== PROBLEM TO SOLVE ==
In the entries starting at the first one and ending at the line containing "(634, 512).", substitute "Find the position of" for "Identify the location of", keep everything else unchanged, and leave out the pictures.

== THE RECORDS ==
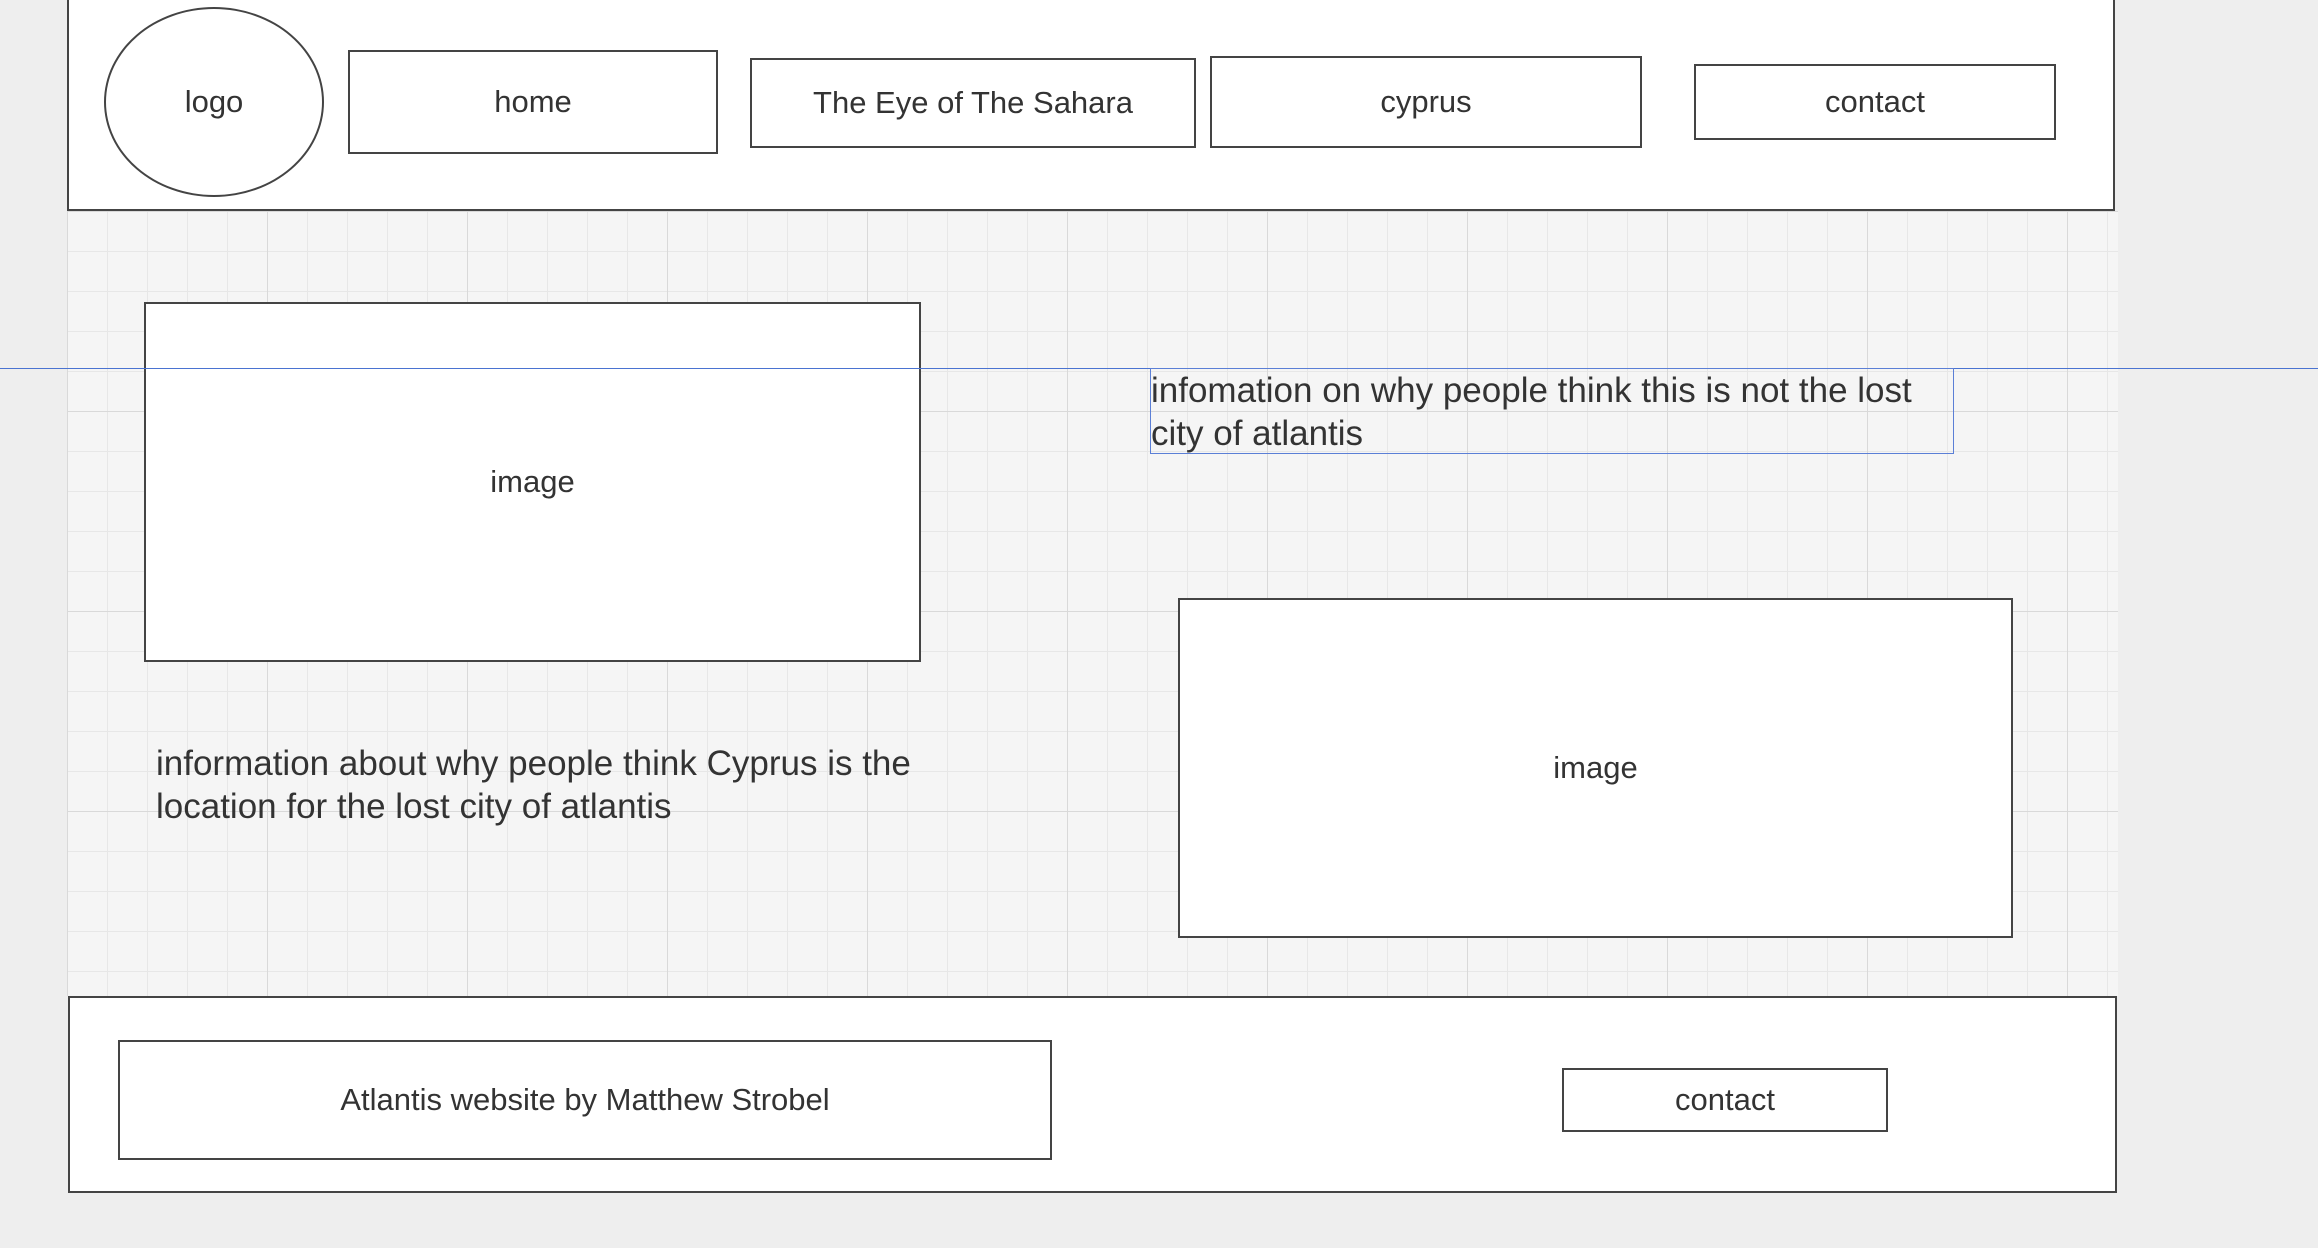 This screenshot has width=2318, height=1248. I want to click on nav-cyprus-label: cyprus, so click(1426, 102).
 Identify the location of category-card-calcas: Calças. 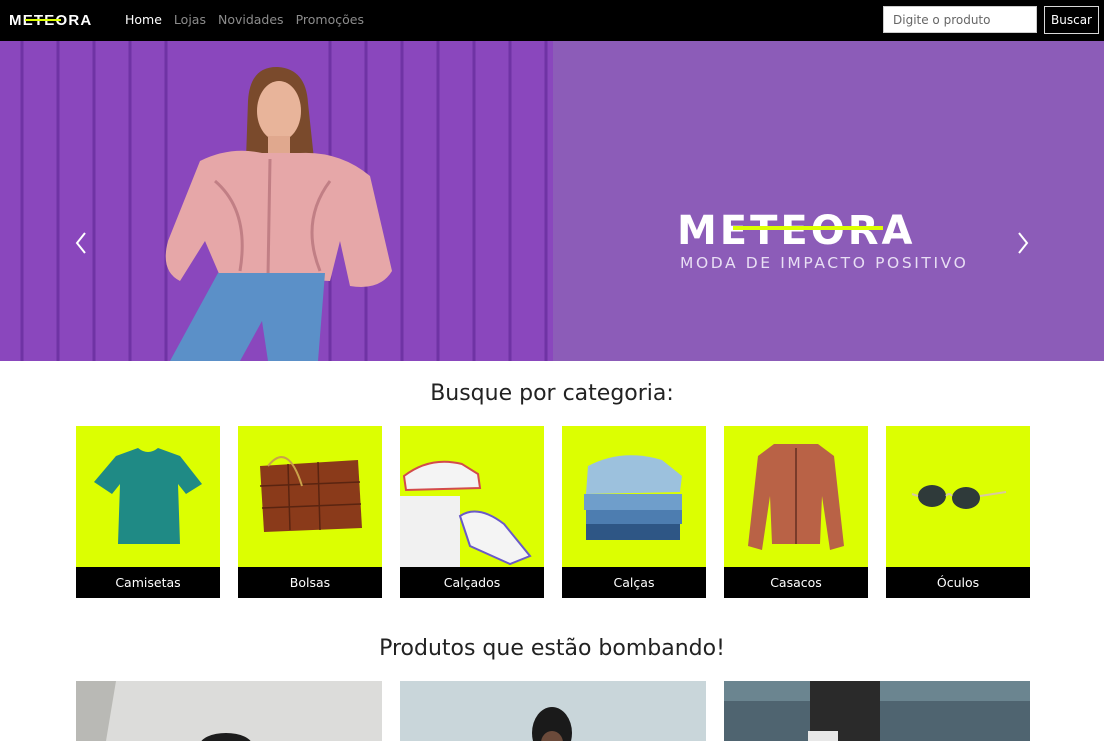
(634, 512).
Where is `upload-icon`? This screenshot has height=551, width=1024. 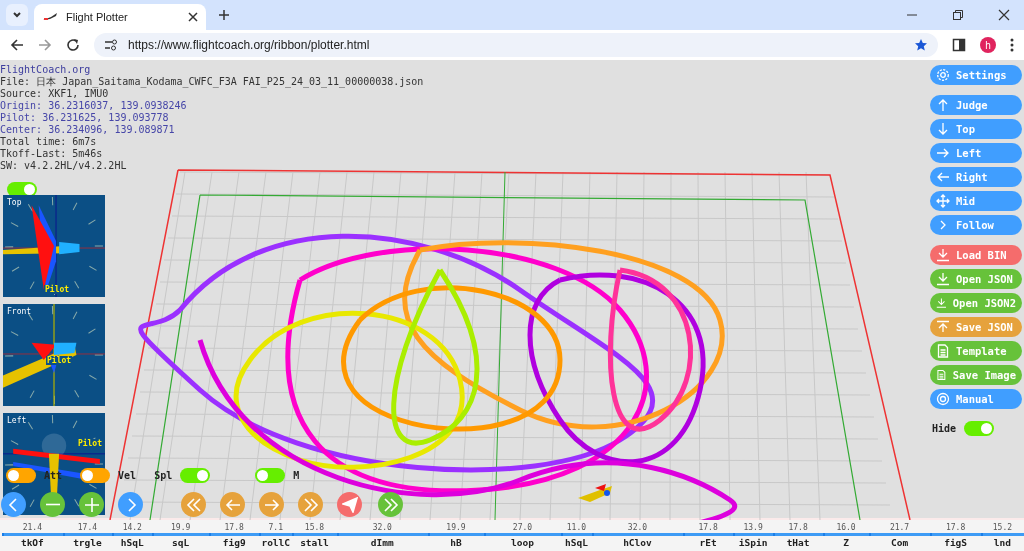 upload-icon is located at coordinates (943, 327).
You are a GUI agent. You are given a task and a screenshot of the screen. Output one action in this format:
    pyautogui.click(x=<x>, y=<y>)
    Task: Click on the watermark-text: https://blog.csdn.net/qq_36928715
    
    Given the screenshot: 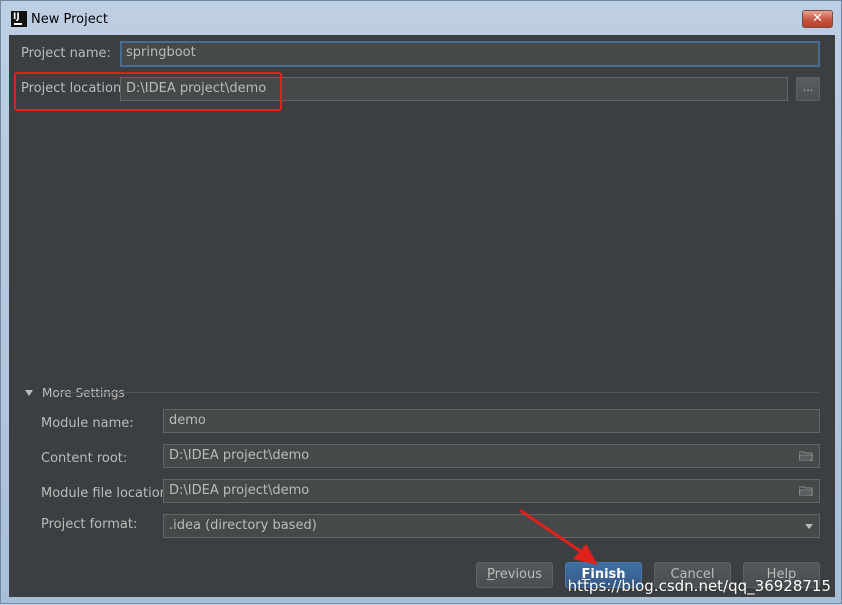 What is the action you would take?
    pyautogui.click(x=699, y=586)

== SOLUTION FOR THIS PROBLEM ==
 This screenshot has width=2318, height=1248. I want to click on nav-cyprus-label: cyprus, so click(1426, 102).
 Find the position of category-card-calcas: Calças. 
(634, 512).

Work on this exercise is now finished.